* [Task requirements] All records must be restated word for word.

* [Collected data]

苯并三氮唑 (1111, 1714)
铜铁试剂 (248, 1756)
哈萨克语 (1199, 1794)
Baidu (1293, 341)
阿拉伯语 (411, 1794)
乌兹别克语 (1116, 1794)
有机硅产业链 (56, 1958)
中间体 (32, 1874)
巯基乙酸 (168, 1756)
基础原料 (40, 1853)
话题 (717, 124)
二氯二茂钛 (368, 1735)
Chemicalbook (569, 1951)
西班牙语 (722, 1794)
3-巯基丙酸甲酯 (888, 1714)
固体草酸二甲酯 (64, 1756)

* [Result]
苯并三氮唑 (1111, 1714)
铜铁试剂 (248, 1756)
哈萨克语 (1199, 1794)
Baidu (1293, 341)
阿拉伯语 (411, 1794)
乌兹别克语 (1116, 1794)
有机硅产业链 (56, 1958)
中间体 (32, 1874)
巯基乙酸 (168, 1756)
基础原料 (40, 1853)
话题 (717, 124)
二氯二茂钛 (368, 1735)
Chemicalbook (569, 1951)
西班牙语 (722, 1794)
3-巯基丙酸甲酯 (888, 1714)
固体草酸二甲酯 (64, 1756)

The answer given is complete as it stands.